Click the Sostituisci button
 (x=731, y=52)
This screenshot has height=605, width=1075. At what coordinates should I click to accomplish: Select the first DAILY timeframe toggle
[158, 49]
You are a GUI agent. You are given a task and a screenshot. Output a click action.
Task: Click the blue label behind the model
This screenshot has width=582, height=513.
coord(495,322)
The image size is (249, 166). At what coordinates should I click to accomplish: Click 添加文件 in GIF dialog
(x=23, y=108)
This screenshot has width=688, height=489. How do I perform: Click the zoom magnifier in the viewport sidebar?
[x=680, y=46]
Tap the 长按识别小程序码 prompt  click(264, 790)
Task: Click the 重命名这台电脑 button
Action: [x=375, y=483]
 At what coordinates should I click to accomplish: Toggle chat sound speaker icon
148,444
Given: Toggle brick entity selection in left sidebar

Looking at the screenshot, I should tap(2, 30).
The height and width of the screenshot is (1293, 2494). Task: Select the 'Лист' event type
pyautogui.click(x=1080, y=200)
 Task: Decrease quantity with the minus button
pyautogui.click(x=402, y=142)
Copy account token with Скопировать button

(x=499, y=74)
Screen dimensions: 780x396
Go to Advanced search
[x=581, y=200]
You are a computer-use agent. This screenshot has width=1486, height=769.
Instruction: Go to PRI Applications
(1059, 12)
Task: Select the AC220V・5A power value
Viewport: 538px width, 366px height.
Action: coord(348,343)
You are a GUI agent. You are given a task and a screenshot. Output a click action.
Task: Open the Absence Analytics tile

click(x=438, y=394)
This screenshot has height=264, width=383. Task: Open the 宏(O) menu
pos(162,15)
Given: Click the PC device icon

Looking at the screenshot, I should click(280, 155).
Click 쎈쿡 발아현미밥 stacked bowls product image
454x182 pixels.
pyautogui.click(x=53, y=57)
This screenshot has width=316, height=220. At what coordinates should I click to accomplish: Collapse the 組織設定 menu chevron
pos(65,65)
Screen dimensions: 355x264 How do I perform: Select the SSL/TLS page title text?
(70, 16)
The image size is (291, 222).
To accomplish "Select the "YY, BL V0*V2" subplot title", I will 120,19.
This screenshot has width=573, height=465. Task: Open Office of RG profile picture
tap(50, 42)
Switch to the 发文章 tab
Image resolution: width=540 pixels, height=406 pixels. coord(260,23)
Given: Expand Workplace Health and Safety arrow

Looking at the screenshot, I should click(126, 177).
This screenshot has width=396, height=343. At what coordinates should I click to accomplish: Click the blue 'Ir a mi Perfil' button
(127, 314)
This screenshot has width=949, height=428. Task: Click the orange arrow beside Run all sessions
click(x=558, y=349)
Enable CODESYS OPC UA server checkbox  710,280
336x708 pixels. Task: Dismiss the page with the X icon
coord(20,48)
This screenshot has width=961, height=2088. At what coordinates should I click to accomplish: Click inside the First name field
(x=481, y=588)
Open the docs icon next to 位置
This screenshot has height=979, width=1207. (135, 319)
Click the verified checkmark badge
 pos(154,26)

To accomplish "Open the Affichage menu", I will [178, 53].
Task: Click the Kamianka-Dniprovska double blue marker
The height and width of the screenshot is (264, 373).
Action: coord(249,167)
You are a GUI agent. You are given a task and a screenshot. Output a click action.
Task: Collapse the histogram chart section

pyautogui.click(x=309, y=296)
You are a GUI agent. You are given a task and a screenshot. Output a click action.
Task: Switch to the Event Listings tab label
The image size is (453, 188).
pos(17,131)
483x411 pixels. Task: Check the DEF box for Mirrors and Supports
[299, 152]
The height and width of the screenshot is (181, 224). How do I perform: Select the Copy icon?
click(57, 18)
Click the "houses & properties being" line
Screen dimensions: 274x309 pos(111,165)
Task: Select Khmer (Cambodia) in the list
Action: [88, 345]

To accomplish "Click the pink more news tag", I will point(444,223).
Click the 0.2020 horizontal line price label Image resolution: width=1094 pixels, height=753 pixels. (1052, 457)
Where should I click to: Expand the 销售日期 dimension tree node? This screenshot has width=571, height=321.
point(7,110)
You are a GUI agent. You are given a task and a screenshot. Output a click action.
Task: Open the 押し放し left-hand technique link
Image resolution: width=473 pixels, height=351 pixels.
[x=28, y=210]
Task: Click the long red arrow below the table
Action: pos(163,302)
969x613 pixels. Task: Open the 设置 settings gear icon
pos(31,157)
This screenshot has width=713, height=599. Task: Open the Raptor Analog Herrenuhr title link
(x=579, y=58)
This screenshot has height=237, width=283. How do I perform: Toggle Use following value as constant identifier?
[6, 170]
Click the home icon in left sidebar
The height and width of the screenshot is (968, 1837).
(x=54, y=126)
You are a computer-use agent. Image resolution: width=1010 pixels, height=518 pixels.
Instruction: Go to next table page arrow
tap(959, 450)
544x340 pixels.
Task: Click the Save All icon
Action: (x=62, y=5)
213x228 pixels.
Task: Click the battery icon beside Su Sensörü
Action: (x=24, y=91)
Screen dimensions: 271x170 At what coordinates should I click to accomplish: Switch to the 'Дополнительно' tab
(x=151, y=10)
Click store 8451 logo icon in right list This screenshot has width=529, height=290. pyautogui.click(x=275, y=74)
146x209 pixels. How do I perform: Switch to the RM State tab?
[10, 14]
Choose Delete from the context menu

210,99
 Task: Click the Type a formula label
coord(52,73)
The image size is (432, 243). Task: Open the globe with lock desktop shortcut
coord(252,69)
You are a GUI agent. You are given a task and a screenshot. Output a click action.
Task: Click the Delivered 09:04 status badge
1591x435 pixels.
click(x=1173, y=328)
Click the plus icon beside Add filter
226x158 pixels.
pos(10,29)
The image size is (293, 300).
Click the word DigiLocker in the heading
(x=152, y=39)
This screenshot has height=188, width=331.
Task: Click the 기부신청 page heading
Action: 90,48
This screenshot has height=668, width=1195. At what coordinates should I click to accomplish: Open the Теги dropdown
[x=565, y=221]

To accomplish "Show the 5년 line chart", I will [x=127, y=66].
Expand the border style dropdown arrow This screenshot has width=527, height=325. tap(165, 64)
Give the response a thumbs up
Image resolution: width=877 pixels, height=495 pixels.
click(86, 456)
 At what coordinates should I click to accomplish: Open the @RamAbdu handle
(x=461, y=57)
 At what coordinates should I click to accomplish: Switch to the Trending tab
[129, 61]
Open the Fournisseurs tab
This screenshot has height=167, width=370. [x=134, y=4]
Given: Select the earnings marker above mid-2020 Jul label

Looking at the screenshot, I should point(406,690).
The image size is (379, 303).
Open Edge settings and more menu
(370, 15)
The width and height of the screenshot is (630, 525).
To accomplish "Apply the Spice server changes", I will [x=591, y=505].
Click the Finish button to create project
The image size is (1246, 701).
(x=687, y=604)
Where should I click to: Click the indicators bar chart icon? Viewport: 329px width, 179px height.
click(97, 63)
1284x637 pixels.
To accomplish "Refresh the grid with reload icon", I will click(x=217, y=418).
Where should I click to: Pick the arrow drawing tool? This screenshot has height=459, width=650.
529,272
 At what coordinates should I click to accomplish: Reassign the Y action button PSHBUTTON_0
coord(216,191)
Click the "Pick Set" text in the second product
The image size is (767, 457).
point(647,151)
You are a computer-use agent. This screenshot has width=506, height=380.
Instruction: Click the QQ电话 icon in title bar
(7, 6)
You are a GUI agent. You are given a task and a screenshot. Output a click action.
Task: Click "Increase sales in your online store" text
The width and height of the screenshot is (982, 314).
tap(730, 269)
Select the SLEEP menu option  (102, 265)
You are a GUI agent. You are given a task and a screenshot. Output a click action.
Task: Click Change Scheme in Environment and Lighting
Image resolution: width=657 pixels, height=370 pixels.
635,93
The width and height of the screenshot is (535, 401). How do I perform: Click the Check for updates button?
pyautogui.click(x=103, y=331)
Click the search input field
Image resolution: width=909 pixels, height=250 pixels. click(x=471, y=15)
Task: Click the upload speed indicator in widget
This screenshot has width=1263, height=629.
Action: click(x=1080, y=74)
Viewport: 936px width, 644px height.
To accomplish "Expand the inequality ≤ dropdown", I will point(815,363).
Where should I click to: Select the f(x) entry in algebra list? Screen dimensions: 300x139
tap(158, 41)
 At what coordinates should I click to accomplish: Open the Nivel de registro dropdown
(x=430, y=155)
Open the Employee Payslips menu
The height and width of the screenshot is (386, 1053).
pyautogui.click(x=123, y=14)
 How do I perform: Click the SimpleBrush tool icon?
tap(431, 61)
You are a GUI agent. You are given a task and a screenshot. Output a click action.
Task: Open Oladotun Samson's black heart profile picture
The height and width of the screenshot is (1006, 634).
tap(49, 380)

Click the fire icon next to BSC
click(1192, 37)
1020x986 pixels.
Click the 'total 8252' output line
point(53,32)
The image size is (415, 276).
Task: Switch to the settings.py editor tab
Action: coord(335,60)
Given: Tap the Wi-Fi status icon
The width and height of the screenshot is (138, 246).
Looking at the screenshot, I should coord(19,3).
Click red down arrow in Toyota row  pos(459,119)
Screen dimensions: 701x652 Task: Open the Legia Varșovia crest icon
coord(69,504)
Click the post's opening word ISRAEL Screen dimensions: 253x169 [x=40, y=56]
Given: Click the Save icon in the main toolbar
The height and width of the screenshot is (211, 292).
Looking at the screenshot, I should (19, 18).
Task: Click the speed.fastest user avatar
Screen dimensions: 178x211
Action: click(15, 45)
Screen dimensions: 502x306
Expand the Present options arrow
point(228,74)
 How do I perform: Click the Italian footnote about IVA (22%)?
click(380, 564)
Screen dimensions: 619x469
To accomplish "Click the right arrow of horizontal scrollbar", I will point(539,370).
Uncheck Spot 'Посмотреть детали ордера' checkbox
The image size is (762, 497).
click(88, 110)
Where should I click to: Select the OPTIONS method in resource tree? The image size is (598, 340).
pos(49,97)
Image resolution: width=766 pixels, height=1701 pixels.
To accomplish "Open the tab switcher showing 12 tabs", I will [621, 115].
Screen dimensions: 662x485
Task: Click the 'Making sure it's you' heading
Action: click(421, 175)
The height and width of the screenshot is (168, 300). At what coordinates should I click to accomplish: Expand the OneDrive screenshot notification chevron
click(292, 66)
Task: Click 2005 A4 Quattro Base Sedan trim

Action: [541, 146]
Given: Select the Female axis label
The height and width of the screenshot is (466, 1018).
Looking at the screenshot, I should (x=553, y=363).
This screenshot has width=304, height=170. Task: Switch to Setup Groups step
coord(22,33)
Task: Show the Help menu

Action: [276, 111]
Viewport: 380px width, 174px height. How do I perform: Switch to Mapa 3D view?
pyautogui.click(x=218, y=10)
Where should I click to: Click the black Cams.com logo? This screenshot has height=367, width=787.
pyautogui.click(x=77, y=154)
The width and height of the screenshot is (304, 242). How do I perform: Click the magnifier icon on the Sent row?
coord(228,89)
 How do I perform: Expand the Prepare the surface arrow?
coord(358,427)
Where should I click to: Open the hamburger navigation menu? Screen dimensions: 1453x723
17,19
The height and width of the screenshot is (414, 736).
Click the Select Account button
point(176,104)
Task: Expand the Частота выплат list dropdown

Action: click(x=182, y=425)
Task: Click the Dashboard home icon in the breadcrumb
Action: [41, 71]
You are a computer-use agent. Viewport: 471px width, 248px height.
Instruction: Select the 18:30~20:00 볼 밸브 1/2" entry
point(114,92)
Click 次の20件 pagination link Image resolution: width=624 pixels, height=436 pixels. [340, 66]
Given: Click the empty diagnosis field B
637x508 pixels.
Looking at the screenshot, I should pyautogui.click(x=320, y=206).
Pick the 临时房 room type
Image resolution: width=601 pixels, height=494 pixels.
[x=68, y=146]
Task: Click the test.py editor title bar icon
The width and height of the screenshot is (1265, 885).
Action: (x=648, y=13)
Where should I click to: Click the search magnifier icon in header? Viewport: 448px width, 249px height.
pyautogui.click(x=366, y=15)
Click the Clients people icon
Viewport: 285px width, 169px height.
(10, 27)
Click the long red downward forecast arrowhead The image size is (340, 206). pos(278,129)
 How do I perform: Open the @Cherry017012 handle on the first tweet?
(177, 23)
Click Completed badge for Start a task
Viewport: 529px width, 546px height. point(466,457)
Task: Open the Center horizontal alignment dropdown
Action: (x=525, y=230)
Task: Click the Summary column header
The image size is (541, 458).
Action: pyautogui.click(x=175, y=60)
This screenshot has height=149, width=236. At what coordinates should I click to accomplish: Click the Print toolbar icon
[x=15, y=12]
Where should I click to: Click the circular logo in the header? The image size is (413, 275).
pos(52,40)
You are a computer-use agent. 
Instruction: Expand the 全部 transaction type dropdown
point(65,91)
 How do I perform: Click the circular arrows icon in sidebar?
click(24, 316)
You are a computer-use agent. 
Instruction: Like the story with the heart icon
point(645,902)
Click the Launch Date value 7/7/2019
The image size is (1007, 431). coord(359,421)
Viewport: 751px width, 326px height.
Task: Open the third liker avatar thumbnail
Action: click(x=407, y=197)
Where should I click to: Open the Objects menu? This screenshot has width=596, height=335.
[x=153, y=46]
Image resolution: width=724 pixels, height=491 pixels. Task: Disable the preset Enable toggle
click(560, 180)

TASK BRIEF: Every line above that has the string "status" needs to be copied.

YOUR SOLUTION:
Task: Click the Delivered 09:04 status badge
Given: Tap the Wi-Fi status icon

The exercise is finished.